The 1500 rpm diesel will need a gear ratio of 2.5:1 to spin the wheels at 600rpm. At 4500rpm redline, the wheels will be spinning at 1800 rpm, which is 30m/s. (67mph) Which is pretty good for second gear.
The 3000 rpm torque peak American muscle car will need a gear ratio of 5:1 to spin the wheels at 600rpm. At 5000rpm redline, the wheels will be spinning at 1000rpm, which is only 16.7m/s. (37mph) Which is garbage.
1500-4500 rpm is an enormous torque band. 3000-5000 is tiny. Diesels are great like that; gasoline engines develop poor torque down below 3000rpms and need to be well engineered to rev into the 6000-10000 rpm range.
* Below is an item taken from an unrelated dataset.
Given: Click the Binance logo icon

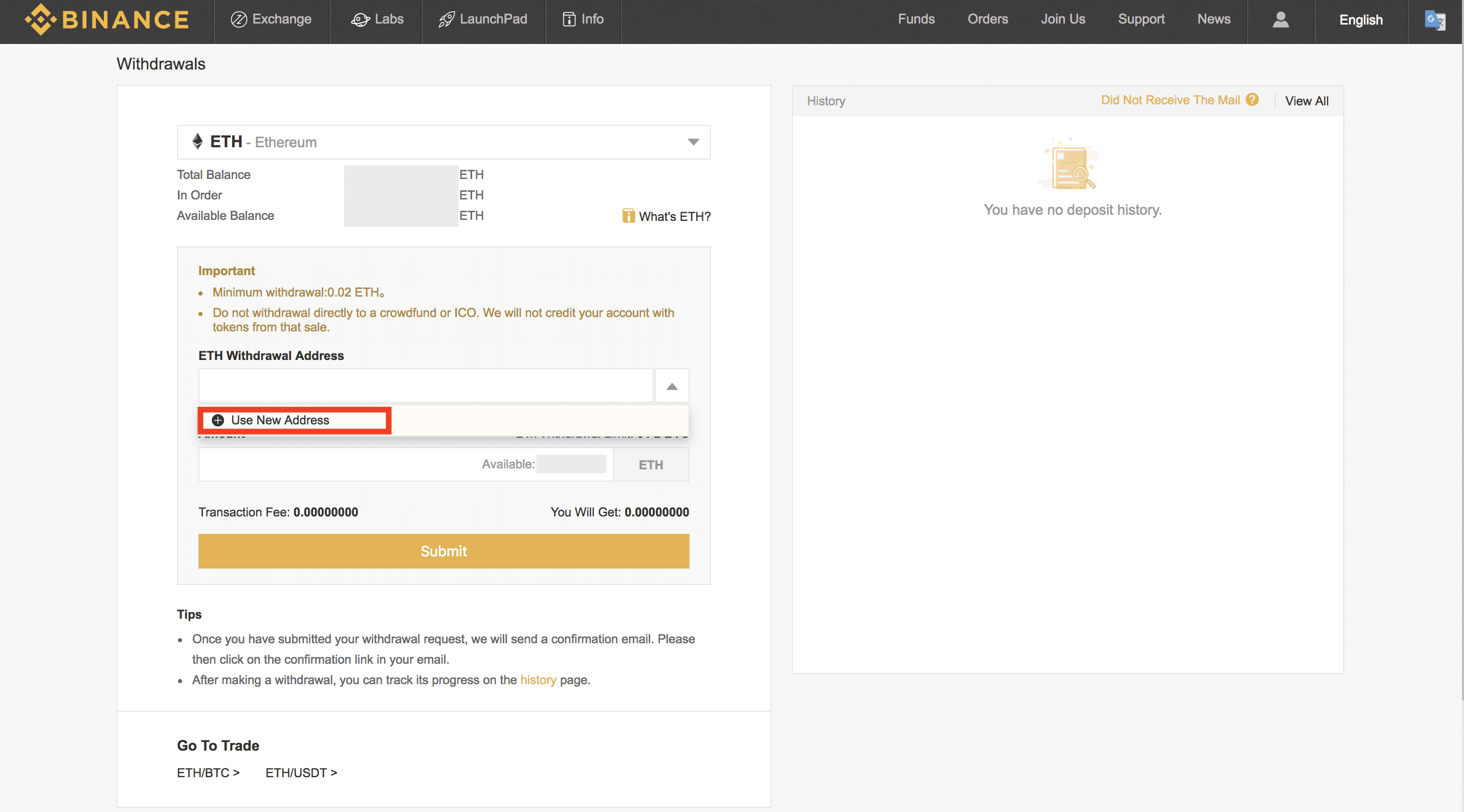Looking at the screenshot, I should [40, 19].
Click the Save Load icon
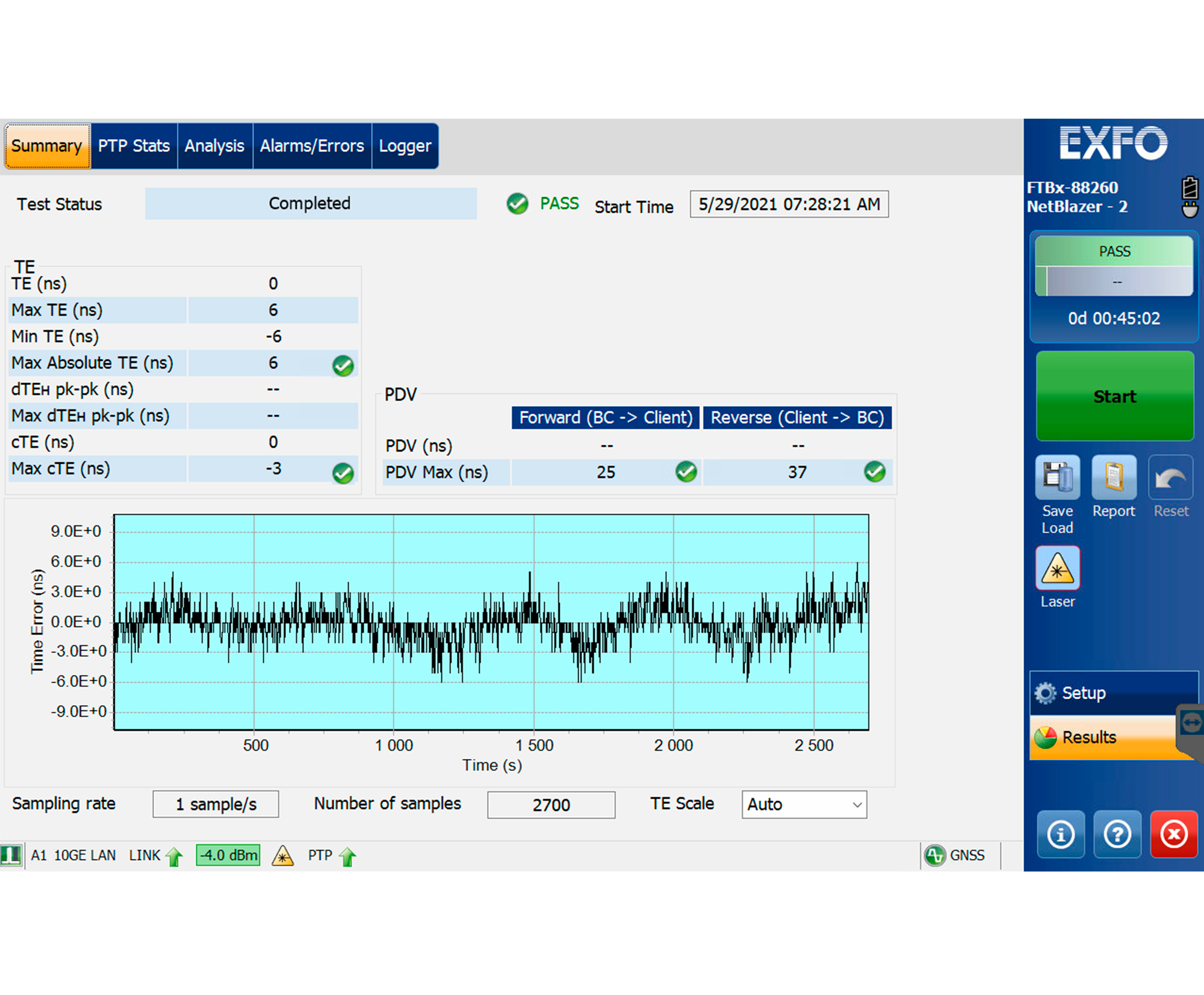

The Europeans and Japanese have had it figured out for a while now; you'll see a lot of very well engineered v4's coming out of Japan and a lot of inline 6's, which are innately well balanced, coming out of Europe. American car companies have had an obsession with v8's, which are very difficult to balance, for years now - and they won't invest the engineering required to make them run smoothly. They sound great; you can't beat that deep throaty gurgling sound - the problem is that the deep throaty gurgling sound is a result of the poor engine balance which will limit the car to low rpms.
They have been making progress though. The z06/tr1 corvettes are amazing. Too bad the interior is shit, which is an entirely separate issue.
Remember: the engine with high horsepower in a wide power band will always win. "low end torque" is only meaningful if the gearbox has too few gears or if the driver doesn't know how to shift into the correct one.